## TEXT EXCERPT
- - - - - - -
Samba is the name of an open-source, Linux-based implementation of the Windows networking protocols. In plain English, what this means is simple: Once you have Samba running on a Linux system, the Linux box will appear in Windows users' Network Neighborhood dialog boxes; likewise, Linux users can access directories on Windows systems. In addition, users can make their printers available to network users, and that's true whether the printers are attached to Windows or Linux workstations. In short, Samba implements transparent resource sharing on networks in which Linux and Windows systems coexist, and that's why Samba is an increasingly indispensable resource for Linux users everywhere.
There's a genuine need for a simple, step-by-step introduction to Samba that includes all the information you need to get a basic, no-frills Samba system working correctly. And that's just what you'll find here. This two-part series of Daily Drill Downs walks you through every step needed to configure your network for Samba usage, install and configure the Samba software, and implement reliable, easy-to-use file sharing between Linux and Windows systems.
Just the ticket
Samba is just the ticket for cross-platform networks, as you'll see, but here's a point that's not sufficiently stressed: Samba is well worth investigating even if your network is Microsoft-free. There's no reason you can't use Samba as your networking protocol for a Linux-only network. Compared to the native Linux network resource sharing protocols, the Network File System (NFS) and Line Printer Daemon (lpd), Samba is easier to implement, more flexible, less likely to bring down workstations in the event of a network failure, and easier to administer.
If there's a downside to Samba, it's the package's complexity. Configured to the max, Samba can emulate many of the functions of Windows NT Server, but you'll need a lot of time and NT expertise to implement all of Samba's capabilities. What's more, you can't just install Samba and expect to see your Linux system in the Network Neighborhood window. You have to prepare your Linux and Windows systems properly—and to do so, you'll need a certain amount of system administration expertise that's often taken for granted in the Samba documents available online—which is one of the reasons so many people have trouble getting Samba to work.
- - - - - - -
## Stored data
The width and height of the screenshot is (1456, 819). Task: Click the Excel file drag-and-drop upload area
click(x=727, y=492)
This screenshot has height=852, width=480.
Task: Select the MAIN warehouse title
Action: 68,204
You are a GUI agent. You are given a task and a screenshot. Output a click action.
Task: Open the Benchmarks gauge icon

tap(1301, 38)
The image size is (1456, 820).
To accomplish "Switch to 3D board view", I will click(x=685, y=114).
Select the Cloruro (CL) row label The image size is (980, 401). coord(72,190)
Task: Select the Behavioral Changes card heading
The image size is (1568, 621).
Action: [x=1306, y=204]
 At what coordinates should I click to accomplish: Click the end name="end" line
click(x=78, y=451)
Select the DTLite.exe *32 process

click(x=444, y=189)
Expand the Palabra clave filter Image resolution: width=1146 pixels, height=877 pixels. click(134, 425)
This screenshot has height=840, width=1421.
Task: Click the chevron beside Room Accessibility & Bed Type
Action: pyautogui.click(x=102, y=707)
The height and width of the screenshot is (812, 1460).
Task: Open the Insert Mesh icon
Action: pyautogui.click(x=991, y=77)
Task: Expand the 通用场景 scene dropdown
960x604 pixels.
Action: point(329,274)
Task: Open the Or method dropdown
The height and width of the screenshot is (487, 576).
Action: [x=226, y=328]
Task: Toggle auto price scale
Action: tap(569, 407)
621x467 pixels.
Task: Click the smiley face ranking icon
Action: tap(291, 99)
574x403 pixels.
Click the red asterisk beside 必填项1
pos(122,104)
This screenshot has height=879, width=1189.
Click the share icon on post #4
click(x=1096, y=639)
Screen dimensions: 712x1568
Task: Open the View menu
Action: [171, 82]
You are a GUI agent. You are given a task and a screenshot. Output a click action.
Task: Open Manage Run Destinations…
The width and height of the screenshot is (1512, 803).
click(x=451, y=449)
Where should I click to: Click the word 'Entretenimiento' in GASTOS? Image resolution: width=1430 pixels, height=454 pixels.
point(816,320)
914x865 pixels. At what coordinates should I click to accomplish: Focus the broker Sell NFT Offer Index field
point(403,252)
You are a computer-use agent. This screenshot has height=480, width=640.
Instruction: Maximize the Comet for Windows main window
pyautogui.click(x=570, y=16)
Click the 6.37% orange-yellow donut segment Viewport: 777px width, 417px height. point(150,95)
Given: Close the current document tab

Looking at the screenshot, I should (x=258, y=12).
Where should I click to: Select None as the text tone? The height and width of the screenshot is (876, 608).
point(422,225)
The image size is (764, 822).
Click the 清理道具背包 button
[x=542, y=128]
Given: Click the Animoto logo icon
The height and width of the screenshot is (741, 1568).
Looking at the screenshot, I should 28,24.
- - - - - - -
## SET OF TASKS
1/ Which two native Linux resource sharing protocols does the Samba article compare Samba against?
2/ Resume the Samba article, picking up right after its last sentence.

## ANSWERS BY TASK
1/ The Network File System (NFS) and the Line Printer Daemon (lpd).

2/
Creating Linux accounts for Windows users
Let's get started—but not with Samba. To get Samba working correctly, you need to set up accounts on the Linux server that duplicate the username and password that users supply to the Windows network login dialog box. This is one of the areas that the Internet-accessible documentation doesn't sufficiently cover; the authors of these documents assume, I suppose, that readers would instantly realize the need to take the steps described in this section. All too often, though, people attempt to configure Samba without taking these steps, and—as a result—Samba won't work.
Why do you need to set up these accounts? Thank Windows. You see, Windows clients provide no logical way to supply a username when a Windows user makes a Samba connection. Instead, the Windows client sends the username that the user supplied in the Windows Networking login dialog box, which appears at the start of a Windows session. Unless you want to configure all your Samba services to be accessible to guest users—which would create a security hole you could drive a truck through—you need to set up Linux accounts in which the username parallels the one that the Windows client is submitting. While you're at it, create these accounts with exactly the same password that Windows users supply in the Windows Networking login box. If the user's Linux password is the same as the same user's password on the Windows client, users can access their Samba resources without supplying a password.
To set up the user accounts, you can use the useraddutility or your Linux distribution's user configuration utility (such as linuxconf on Red Hat and Red Hat-derived systems). To set an account for Suzanne with the password yai2bfw, log in as superuser, type useradd-p yai2bfw suzanne, and press [Enter]. By default, this command creates a home directory (here, /usr/suzanne); if the command fails to do this, it means the value CREATE_HOME is turned off in /etc/login.defs. To change this behavior, edit /etc/login.defs. If CREATE_HOME is set to no, change it to yes; if the value doesn't appear, type CREATE_HOME yes and save the file, and then run useradd again.
Decisions, decisions: Plain text vs. encrypted passwords
Next, you'll need to consider whether you want to use plain text or encrypted passwords. If you want to use plain text passwords, you'll have to modify the Windows clients; if you want to use encrypted passwords, you'll need to modify your Samba installation, as explained in the next section.
Which is best, plain text or encrypted passwords? The short version: Use encrypted passwords. Here's why: By default, Samba uses plain text passwords, which means that passwords are sent as ordinary text over the network. These passwords could be detected by an intruder and used to gain access to confidential resources. This isn't a problem in a small network in which all users are reasonably trustworthy. Still, it's not a bad idea to use encrypted passwords, even on a small network.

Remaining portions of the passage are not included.